To reiterate here though, although EMD does have some antimicrobial properties, these are not nearly as potent as those found with locally administered antimicrobials, and so, the impact of EMD on treatment outcome could be related more to its effects on local cellular function/host reaction than on the microbial elements alone, and this will be discussed in more detail in the following.

Consistent with previous studies indicating the relationship of pro-inflammatory cytokines with the PI lesions [9, 10, 62, 63], the cytokines, either in the control or test group, were diminished in the PICF of all the studied patients. IL-6 plays a role in both the innate and adaptive immune responses and leads to the activation of signals which stimulate Th17 cells to produce IL-17 leading to activation of osteoclasts and bone loss along with IL-1β and TNF-α. In turn, IL-17 causes activation of neutrophils (these cells play a critical role in bone loss and tissue destruction in periodontitis [64] and likely in PI and PM and osteoclasts as well as production of other destructive cytokines) (IL-1β, IL-6, IL-8) [10]. Given that in our study, the amount of IL-6 and IL-17 significantly decreased in the test group as compared to the control group, it can be postulated that EMD may play a role in controlling inflammation by reducing pro-inflammatory cytokines and regulating the immune system in a manner consistent with a host modulation phenomenon.

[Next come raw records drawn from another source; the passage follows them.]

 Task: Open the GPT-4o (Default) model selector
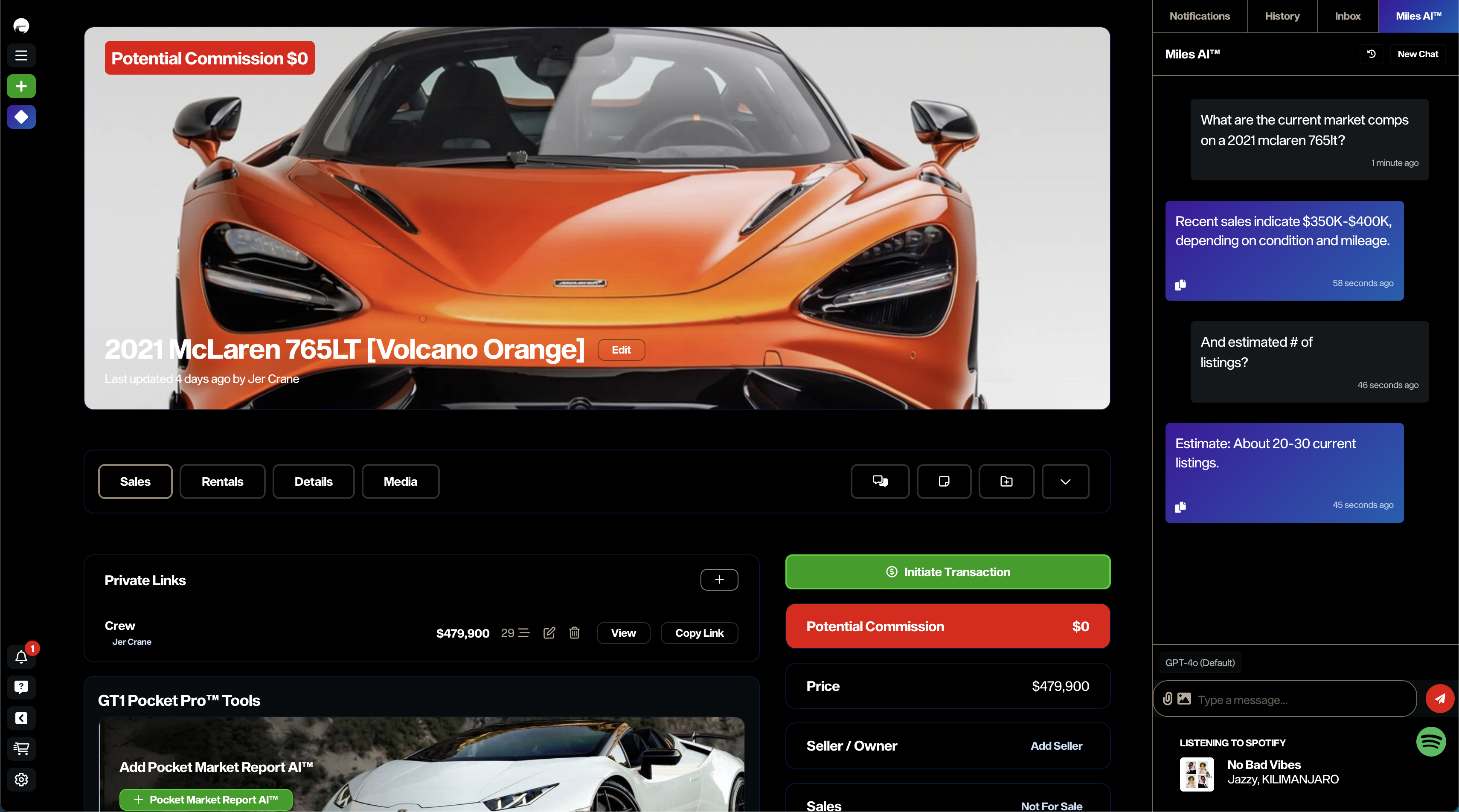coord(1200,662)
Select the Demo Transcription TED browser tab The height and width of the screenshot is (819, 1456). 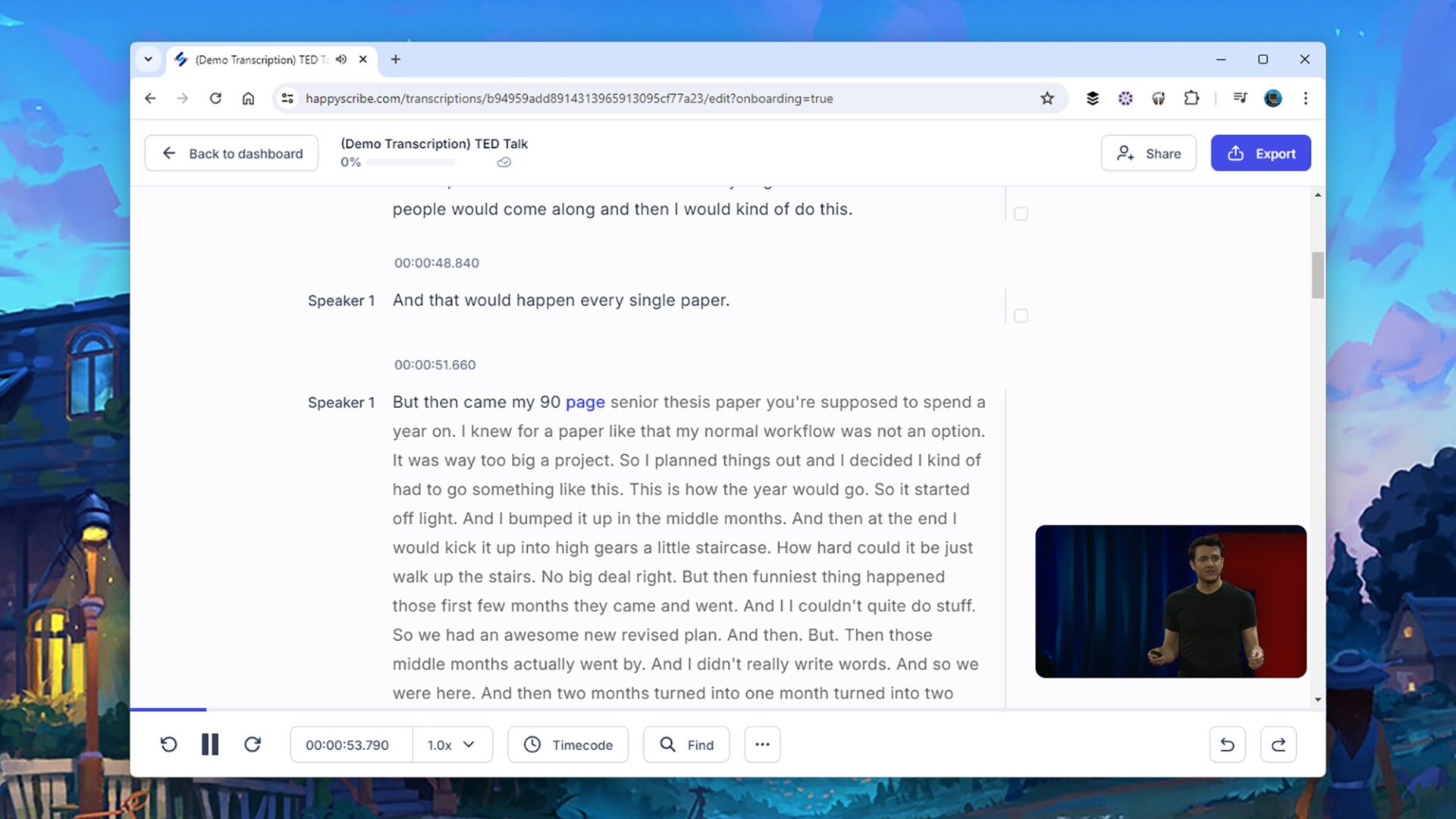258,59
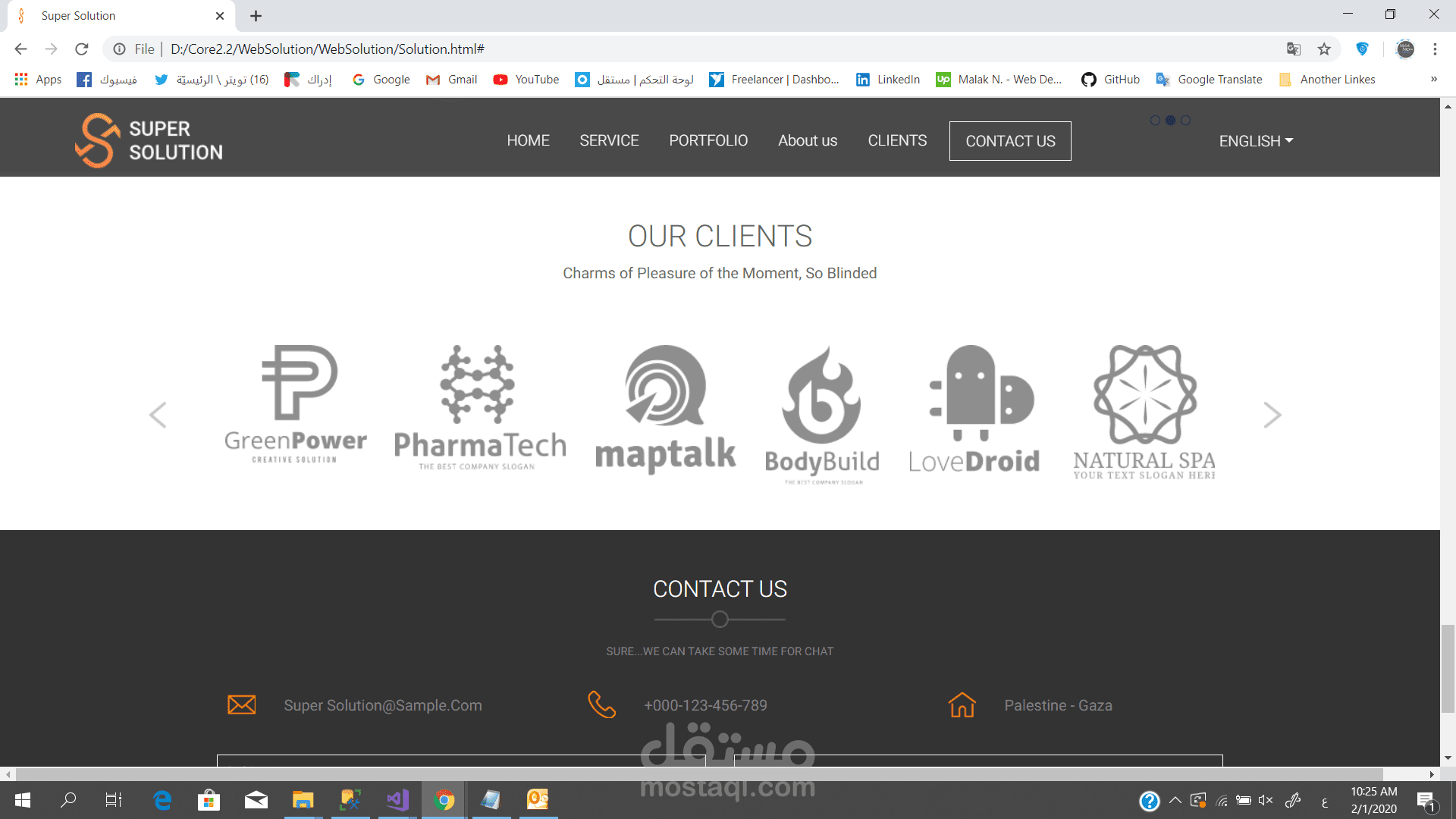Open the SERVICE nav item
Screen dimensions: 1456x819
pos(609,140)
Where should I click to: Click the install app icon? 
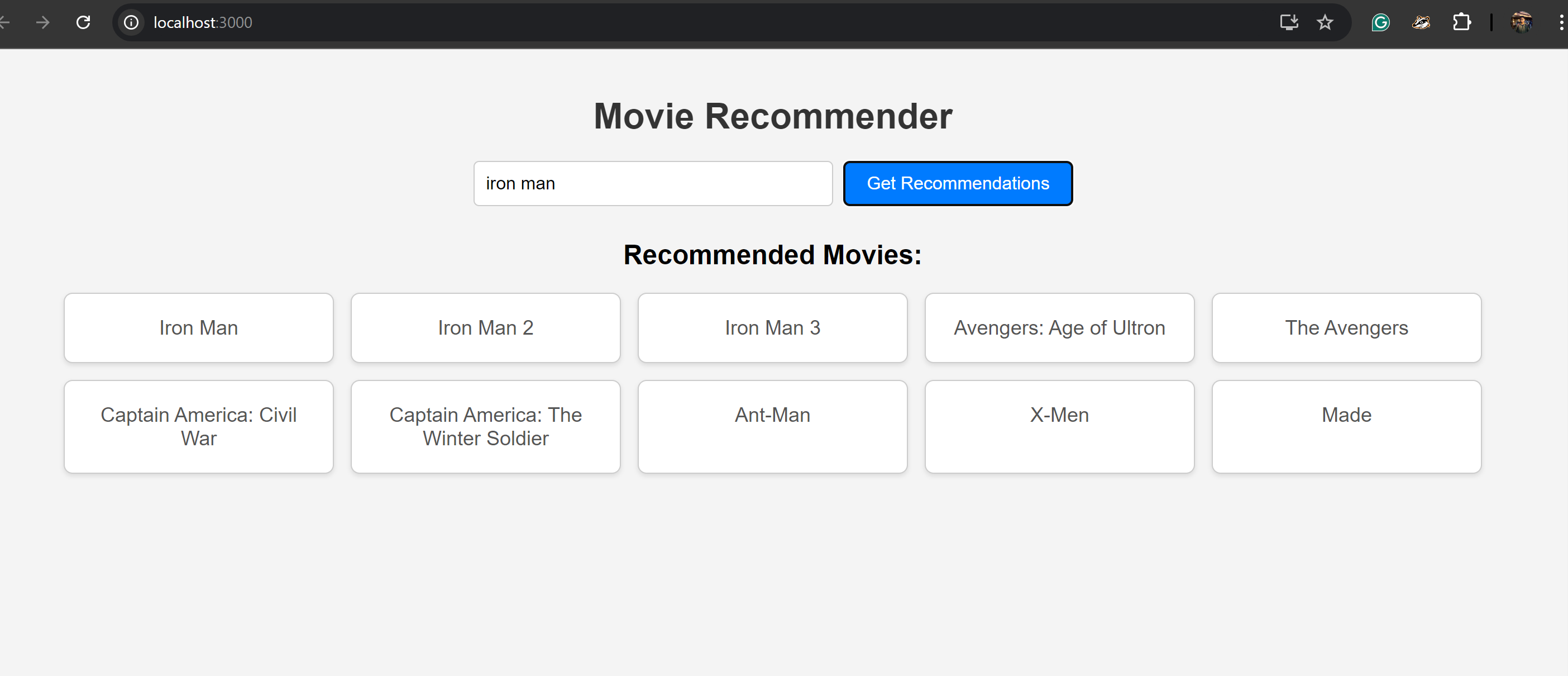[x=1289, y=22]

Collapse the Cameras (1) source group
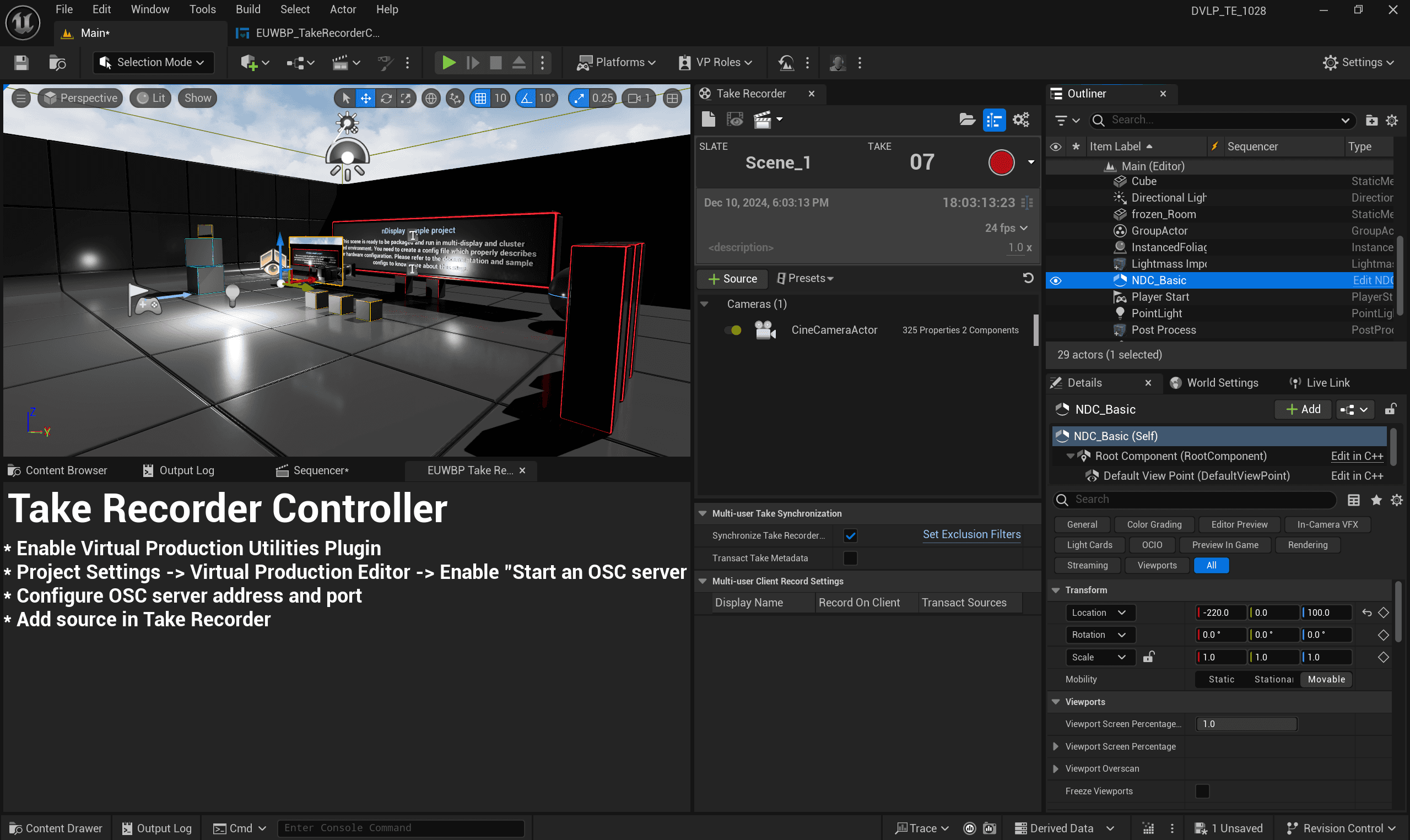pyautogui.click(x=704, y=304)
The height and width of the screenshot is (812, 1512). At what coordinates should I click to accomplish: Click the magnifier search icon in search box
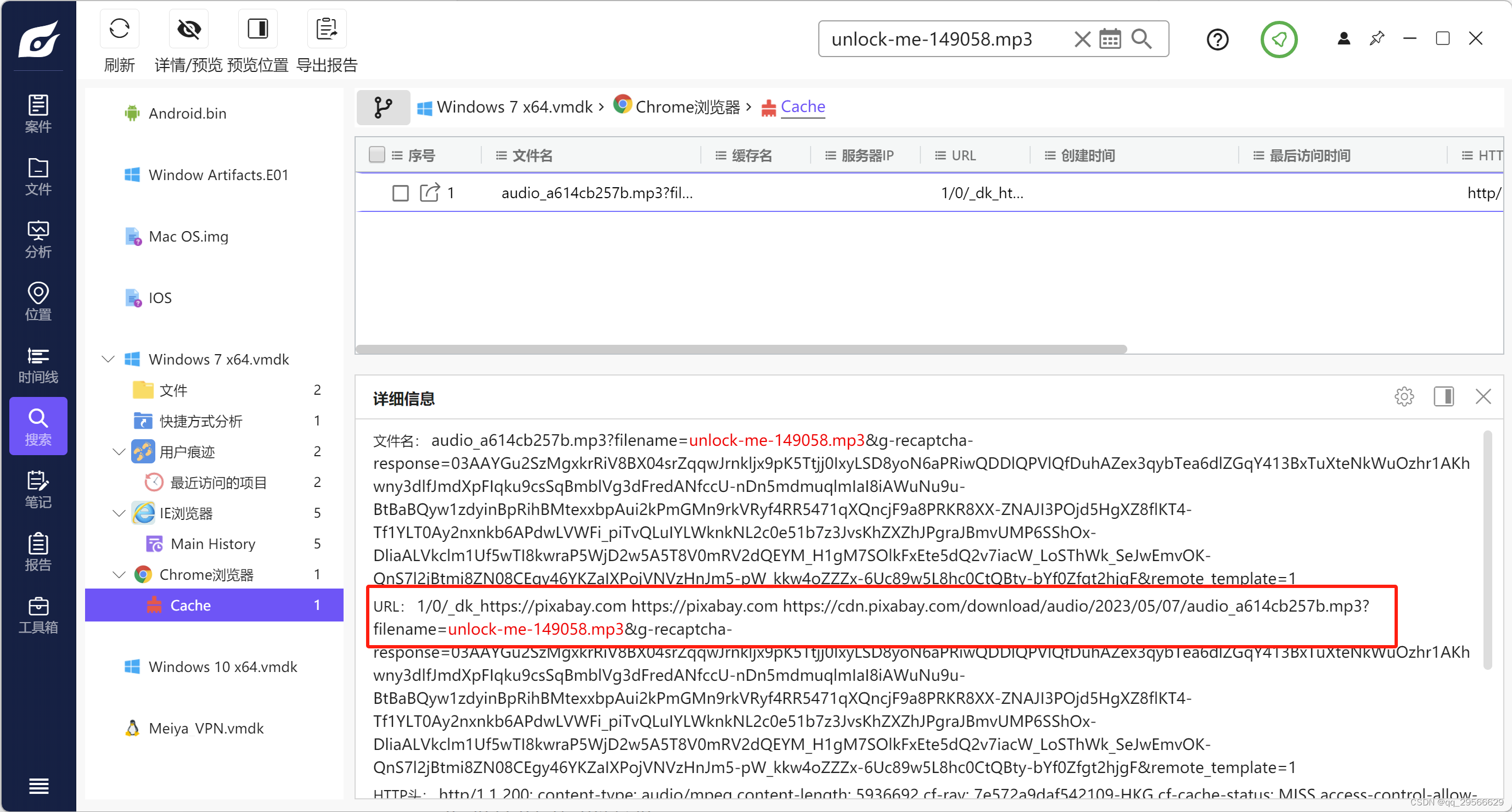point(1142,40)
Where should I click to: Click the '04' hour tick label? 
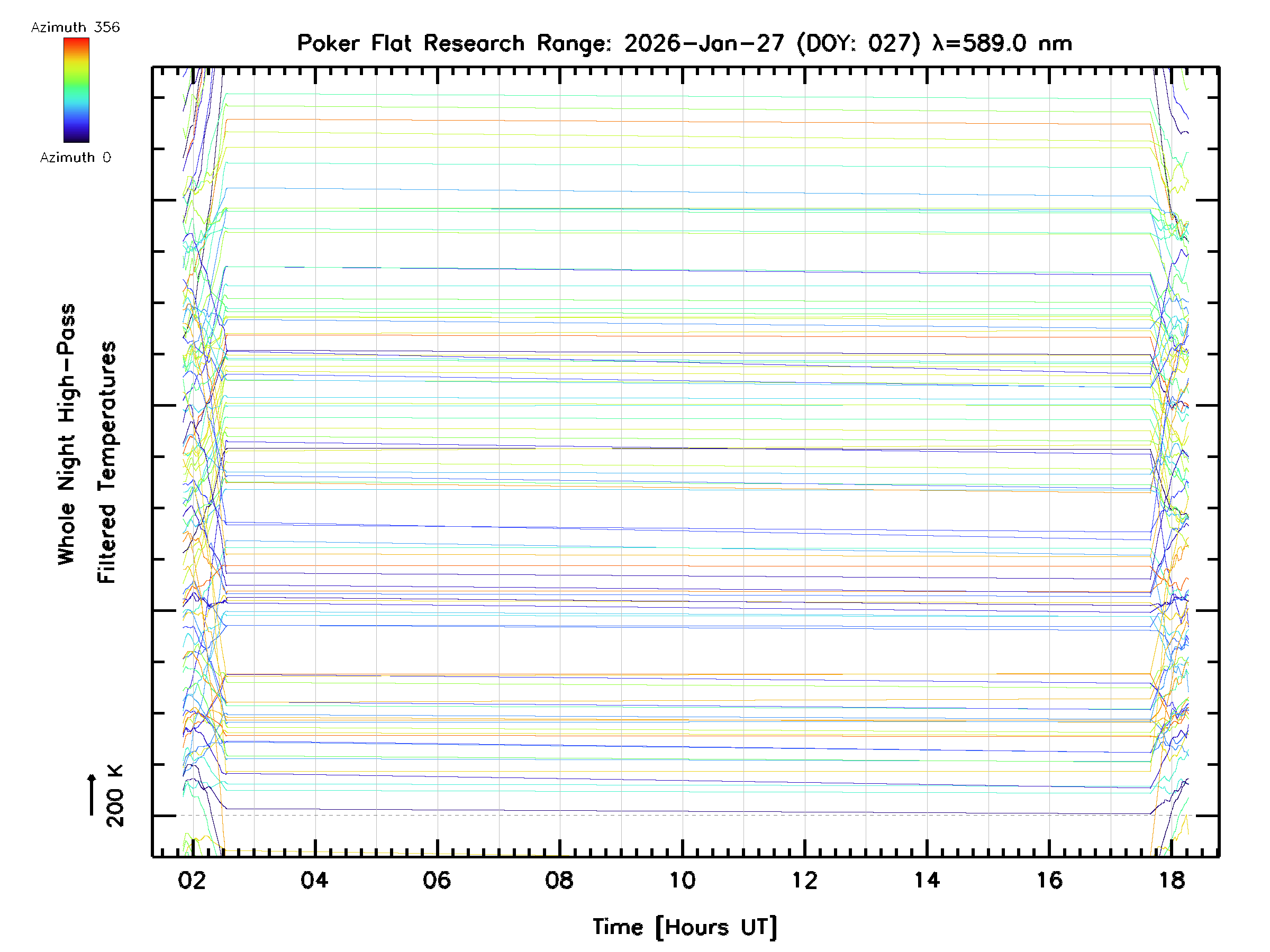coord(314,880)
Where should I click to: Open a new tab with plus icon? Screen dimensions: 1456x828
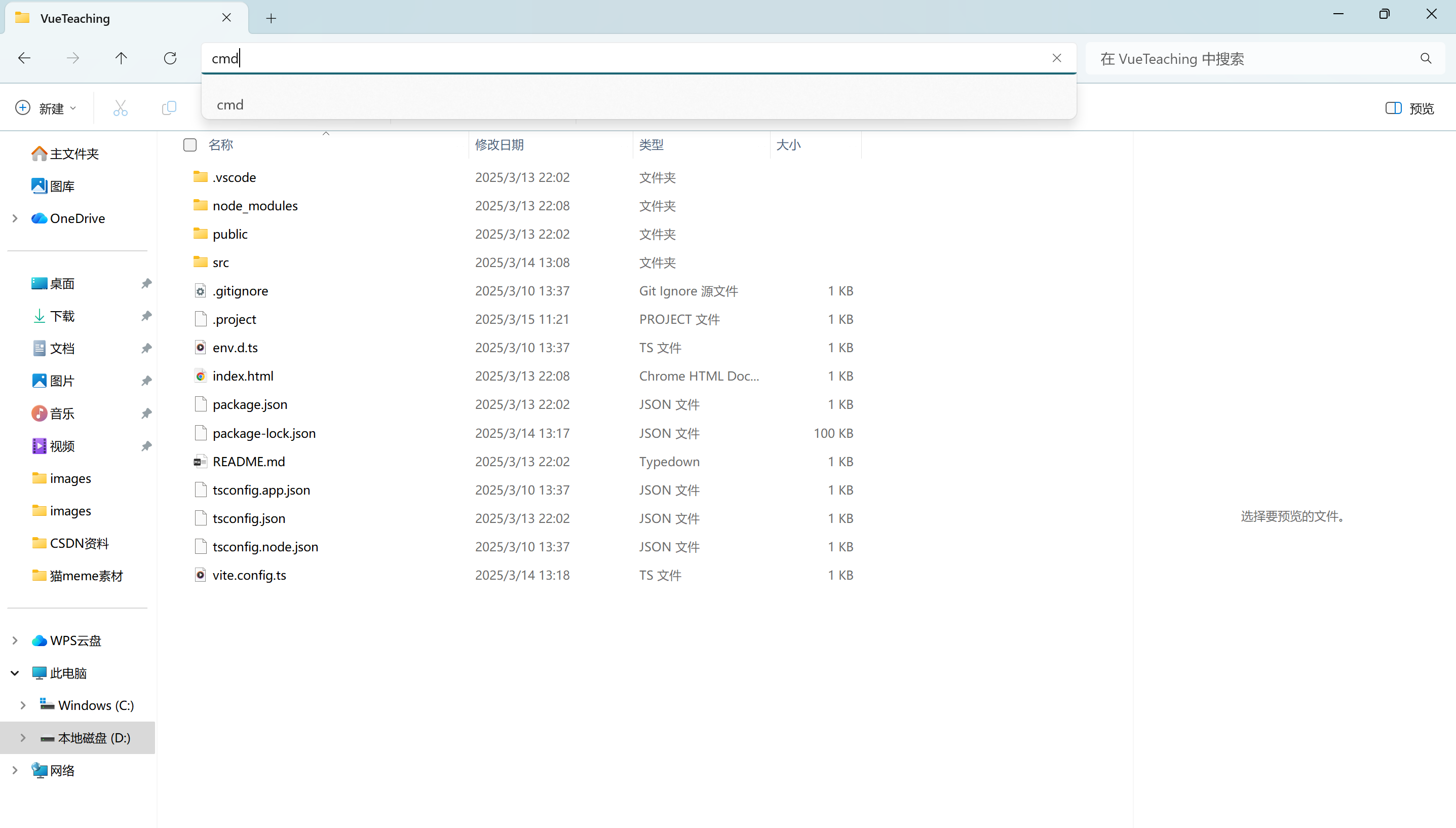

Given the presence of many classifications for peri-implant diseases by individuals [65] and/or organizations [6668], the field of implantology requires a standardized means to communicate the level of disease severity and its impact on the prognosis for implants for each level of the disease. This being said, it is unlikely that the classification system used here had any impact on the interpretation of the treatment outcomes observed in this study.

Our study has some limitations. Due to the design parameters, only short-term outcomes could be assessed. Clearly, longer-term assessments are required, but in this regard, we can look at our findings as an initial proof of principle. It would also be of some interest to determine whether repeated interventions (instead of single) using EMD or only MD could have produced better outcomes. In this regard, we do not know what is the optimum dose regimen that should be used for EMD in treatment of these types of conditions and this too would have to be tested. Moreover, the use of EMD in combination other therapeutic approaches for the treatment of PM including but not limited to different techniques for cleansing of implant surfaces, the use of various anti-infective and/or host-modifying agents, and even the use of regenerative procedures require further investigation.

Conclusions

The results of this randomized clinical trial showed that non-surgical MD has limited effects in the treatment of PM. At this time, we postulate that the use of EMD in conjunction with MD should be considered when managing these conditions at least initially.

Recommendations

  1. 1.

    Further clinical trials are necessary on the treatment modalities for peri-implantitis with longer follow-ups.

  2. 2.

    Due to the chronic nature of this disease condition, repetition of treatment procedures might be necessary to prevent recurrence.